Exercise details
Reproduce word for word the passage of the xorq caching page below, from "con = xo.connect()" up to and including "batting.filter(batting.yearID == 2015)".

Page extract
Caching

The core concepts to understand caching

Caching System

xorq provides a sophisticated caching system that enables efficient iterative development of ML pipelines. The caching system allows you to:

Cache results from upstream query engines
Persist data locally or in remote storage
Automatically invalidate cache when source data changes
Chain caches across multiple engines

Storage Types

xorq supports two main types of cache storage:

1. SourceStorage

Automatically invalidates cache when upstream data changes
Persistence depends on the source backend
Supports both remote (Snowflake, Postgres) and in-process (pandas, DuckDB) backends

import xorq as xo
from xorq.caching import SourceStorage

# Connect to source database
pg = xo.postgres.connect_env()
con = xo.connect()  # empty connection

# Create source storage
storage = SourceStorage(source=con)

# Register table from postgres and cache it
batting = pg.table("batting")

# Cache the filtered data in the source backend
cached = (
    batting.filter(batting.yearID == 2015)
    .cache(storage=storage)  # cache expression
)

# Execute the query - results will be cached
result = xo.execute(cached)

2. SnapshotStorage

No automatic invalidation
Ideal for one-off analyses
Persistence depends on source backend

3. ParquetStorage

Special case of SourceStorage
Caches results as Parquet files on local disk
Uses source backend for writing and reading
Ensures durable persistence

Hashing Strategies

Cache invalidation uses different hashing strategies based on the storage type:

Storage Type	Hash Components
In-Memory	Data bytes + Schema
Disk-Based	Query plan + Schema
Remote	Table metadata + Last modified time

Records from a dataset
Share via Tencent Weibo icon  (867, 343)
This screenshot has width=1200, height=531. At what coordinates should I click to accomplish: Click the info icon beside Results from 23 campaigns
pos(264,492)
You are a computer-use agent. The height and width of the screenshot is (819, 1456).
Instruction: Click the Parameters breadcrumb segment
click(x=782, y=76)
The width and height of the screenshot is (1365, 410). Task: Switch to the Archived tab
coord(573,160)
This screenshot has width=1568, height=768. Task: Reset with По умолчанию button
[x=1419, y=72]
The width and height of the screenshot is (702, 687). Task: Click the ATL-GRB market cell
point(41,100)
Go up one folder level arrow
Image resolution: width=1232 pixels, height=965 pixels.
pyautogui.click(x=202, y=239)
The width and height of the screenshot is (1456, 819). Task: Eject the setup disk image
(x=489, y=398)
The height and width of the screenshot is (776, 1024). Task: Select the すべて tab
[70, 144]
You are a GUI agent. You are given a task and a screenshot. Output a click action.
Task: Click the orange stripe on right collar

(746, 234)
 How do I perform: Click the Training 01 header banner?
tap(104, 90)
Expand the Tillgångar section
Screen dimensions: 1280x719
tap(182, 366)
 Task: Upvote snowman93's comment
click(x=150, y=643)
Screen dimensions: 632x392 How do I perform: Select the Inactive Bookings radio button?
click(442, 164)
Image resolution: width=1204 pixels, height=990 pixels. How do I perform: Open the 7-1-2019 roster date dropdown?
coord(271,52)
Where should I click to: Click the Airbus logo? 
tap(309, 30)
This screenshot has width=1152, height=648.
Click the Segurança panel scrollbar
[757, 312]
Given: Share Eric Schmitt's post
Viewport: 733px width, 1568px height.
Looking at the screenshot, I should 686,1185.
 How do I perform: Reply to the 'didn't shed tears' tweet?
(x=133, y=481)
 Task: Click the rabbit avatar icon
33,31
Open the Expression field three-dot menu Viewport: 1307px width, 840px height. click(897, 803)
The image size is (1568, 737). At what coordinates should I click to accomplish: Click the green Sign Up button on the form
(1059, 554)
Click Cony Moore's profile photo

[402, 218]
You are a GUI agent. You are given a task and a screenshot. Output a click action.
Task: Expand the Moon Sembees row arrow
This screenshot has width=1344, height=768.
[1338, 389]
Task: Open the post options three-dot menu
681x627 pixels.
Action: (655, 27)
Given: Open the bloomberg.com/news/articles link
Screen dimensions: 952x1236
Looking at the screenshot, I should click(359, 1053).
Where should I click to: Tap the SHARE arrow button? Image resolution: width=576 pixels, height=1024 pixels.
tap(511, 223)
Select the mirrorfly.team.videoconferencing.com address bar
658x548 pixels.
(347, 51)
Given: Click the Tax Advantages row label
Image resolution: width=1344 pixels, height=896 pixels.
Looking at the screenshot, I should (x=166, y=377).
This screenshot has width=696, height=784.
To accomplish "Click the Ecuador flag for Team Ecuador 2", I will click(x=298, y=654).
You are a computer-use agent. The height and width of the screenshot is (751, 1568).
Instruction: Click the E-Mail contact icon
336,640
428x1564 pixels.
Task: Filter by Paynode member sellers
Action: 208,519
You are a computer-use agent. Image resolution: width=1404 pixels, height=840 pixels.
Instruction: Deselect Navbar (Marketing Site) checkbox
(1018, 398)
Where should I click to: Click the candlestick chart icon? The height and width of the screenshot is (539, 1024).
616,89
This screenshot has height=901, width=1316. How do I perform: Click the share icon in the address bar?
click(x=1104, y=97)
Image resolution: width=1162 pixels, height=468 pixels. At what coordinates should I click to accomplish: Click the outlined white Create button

Task output
con = xo.connect()  # empty connection

# Create source storage
storage = SourceStorage(source=con)

# Register table from postgres and cache it
batting = pg.table("batting")

# Cache the filtered data in the source backend
cached = (
    batting.filter(batting.yearID == 2015)